Mübarek Ramazan ayını yarıladık. Rabbim tuttuğumuz oruçlarımızı, yaptığımız ibadetlerimizi ve dualarımızı kabul etsin. Ramazan çıkışı ülkemizin kaderini etkileyecek seçimlere doğru gidiyoruz. 24 Haziran seçimleri ülkemiz için hayırlı olsun inşallah.
Seçimler yaklaştıkça insanların söylemlerindeki üslubun dozu da artmaya başladı. Bilhassa sosyal medyada ağır ithamlar, hakaretler diz boyu, iş küfürleşmelere kadar uzadı. Neler oluyor bizlere böyle? Karşılaştığımızda birbirimize selam veren insanlarız.

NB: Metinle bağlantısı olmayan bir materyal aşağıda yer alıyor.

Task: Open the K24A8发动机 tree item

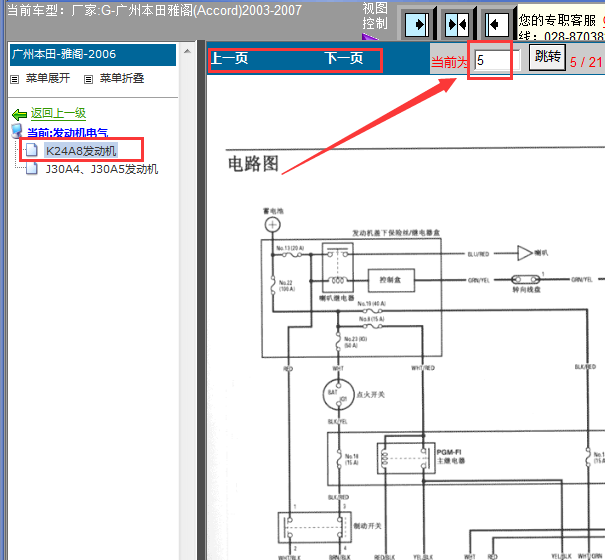Action: [81, 151]
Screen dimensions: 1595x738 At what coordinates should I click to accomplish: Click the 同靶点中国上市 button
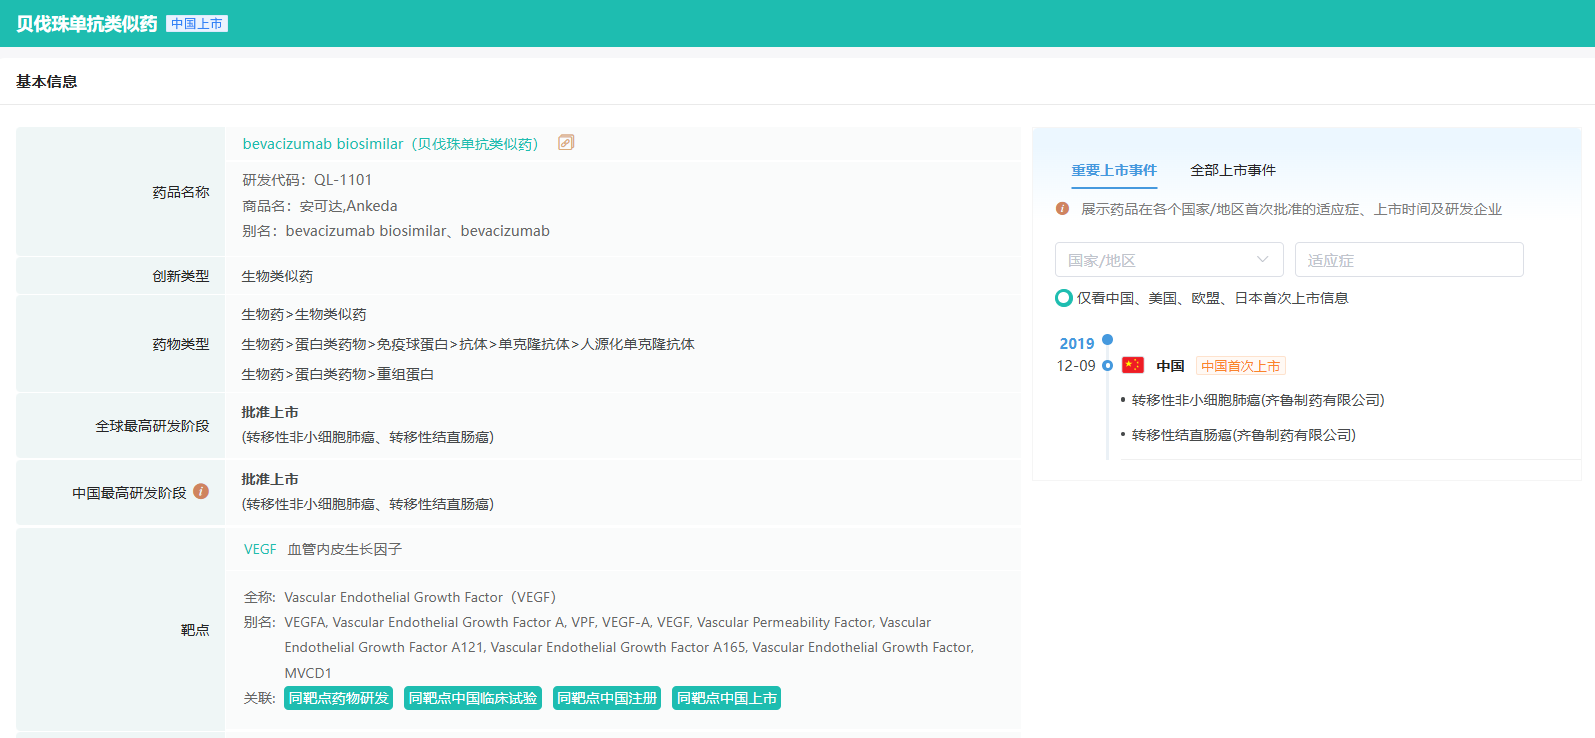[x=726, y=698]
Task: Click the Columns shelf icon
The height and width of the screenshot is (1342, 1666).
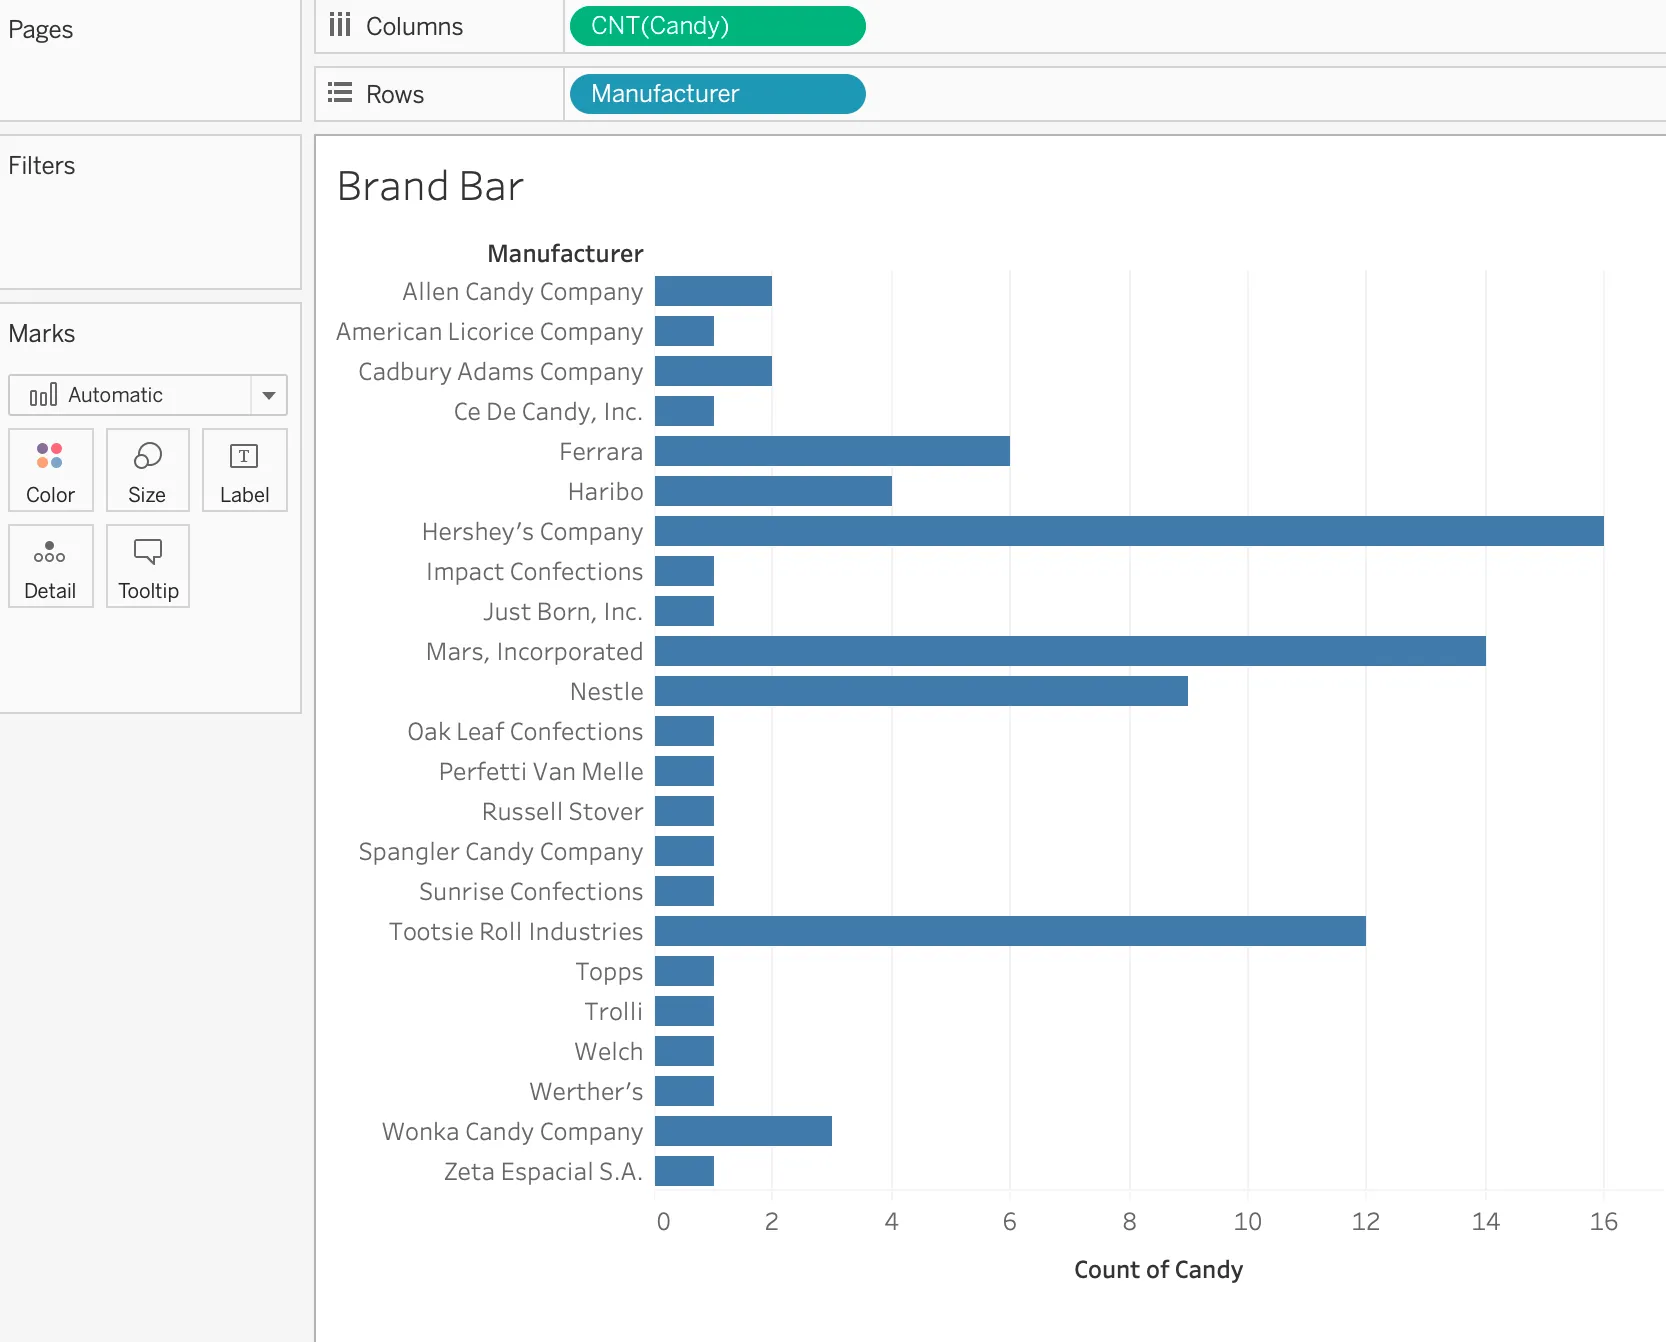Action: coord(340,25)
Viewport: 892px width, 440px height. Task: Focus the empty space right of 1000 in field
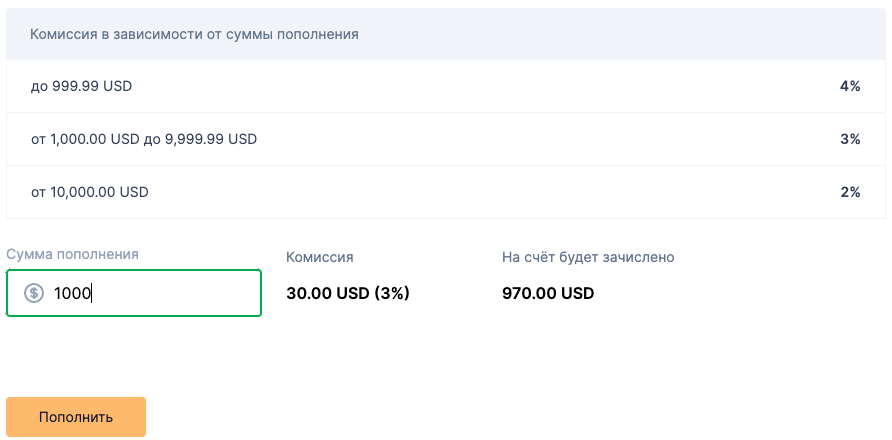tap(174, 293)
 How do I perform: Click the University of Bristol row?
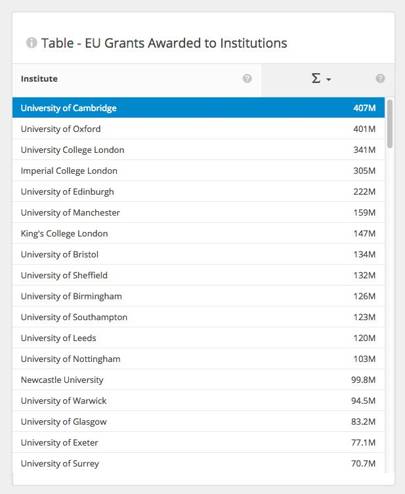tap(199, 254)
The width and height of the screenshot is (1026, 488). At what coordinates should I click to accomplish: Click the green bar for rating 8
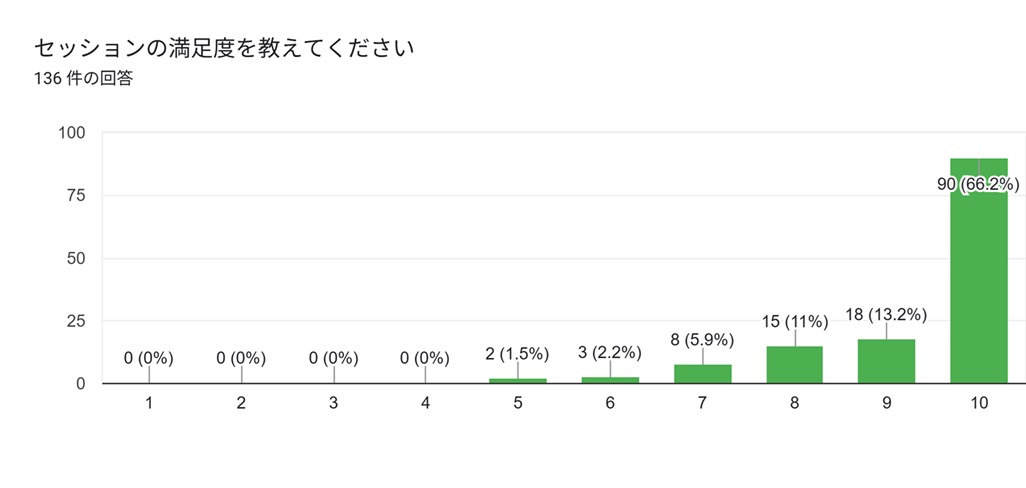pos(794,365)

Bir çoğumuzun birbiriyle ticari ilişkileri var. Akrabalık, dostluk, arkadaşlık bağı olanlar var. Oysa hepimiz aynı dava, aynı hedefe bakan insanlarız. Bizler için değişmez kural; vatan bölünmez, bayrak inmez, ezan susmaz değil mi? Daha güçlü, daha müreffeh bir Türkiye değil mi? Bu uğurda binlerce şehit vermiş bir milletiz. Değişik fikir ve görüşte olmak insanın yaradılış fıtratındadır. Fikir ayrılığı olmazsa demokrasi olmaz. Din, devlet, millet düşmanları hariç, önemli olan dayatma olmadan tartışabilmek ve çoğunluğu sesine saygı ve sevgi çerçevesinde kulan verebilmektir.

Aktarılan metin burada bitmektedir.